Sulkers are the absolute pits. There's a special place in hell just for them.

BadgersNadgers · 28/07/2014 18:18

The one that gets me is "I apologise if I've upset you …"

Well fucking say sorry then mum you arse!

burgatroyd · 28/07/2014 18:34

Squoosh, just to say I always love your posts!

That's it really. Sorry for hijacking.

And I don't like passive aggressive apologisers either.

dun1urkin · 28/07/2014 18:36

I don't think the 'I'm sorry you feel' apology is always so bad. I have had a number of disagreements with DH about things which are subjective. Sometimes it can get heated.

I am genuinely sorry if he is upset, and he is if I am, but neither of us are necessarily going to apologise for our views on / having done or not done something for which there isn't a definitive right or wrong, IYSWIM.

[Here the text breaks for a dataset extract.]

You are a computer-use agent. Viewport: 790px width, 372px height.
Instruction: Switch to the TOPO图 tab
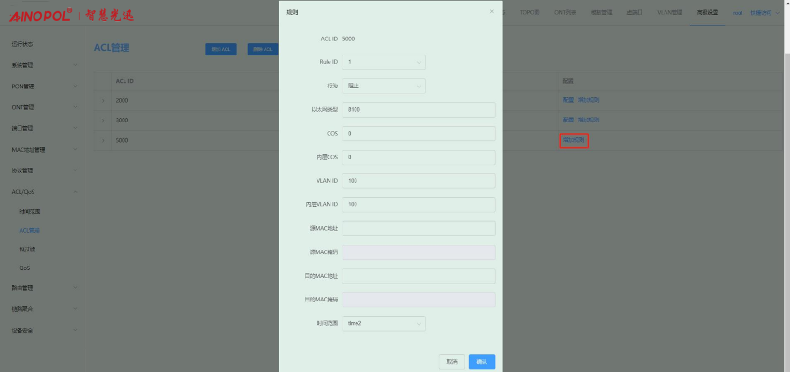point(529,13)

Am also going to use the 'reverse but'. I really liked that.

dun1urkin · 28/07/2014 18:42

Oh, and I do sometimes want an explicit apology, as well as an explanation Grin. To me, it's an acknowledgement of my feelings, and I associate apologies with empathy and am still working on accepting that DH wasn't brought up to apologise for anything ever, and even though we're both adults sometimes it's hard to behave differently to how we were raised

MrTumblesBavarianFanbase · 28/07/2014 19:02

Dun1 my cynicism about apologies (about why people want them and about anything but a spontanious apology being tactical or forced/ the result of emotional blackmail) is also partly due to how I was raised - being told to apologise when parents had no idea what had even gone on, but just wanted the quickest possible exit from any conflict or disagreement (default was whoever didn't turn on crocodile tears when caught had to say sorry, no interest at all in who had done the damage or caused the argument or hurt who).. Apologies are rarely about empathy, they arre about one upmanship and papering over cracks, avoiding discussing real causes of problems, and pandering to attention seeking drama llamas - not always, but iften.

sherbetpips · 28/07/2014 19:05

Totally agree if you are sorry you say sorry, it does the explaining for you.

Nandocushion · 28/07/2014 19:10

The other day DH apologised by saying "I'm sorry you were wrong last night".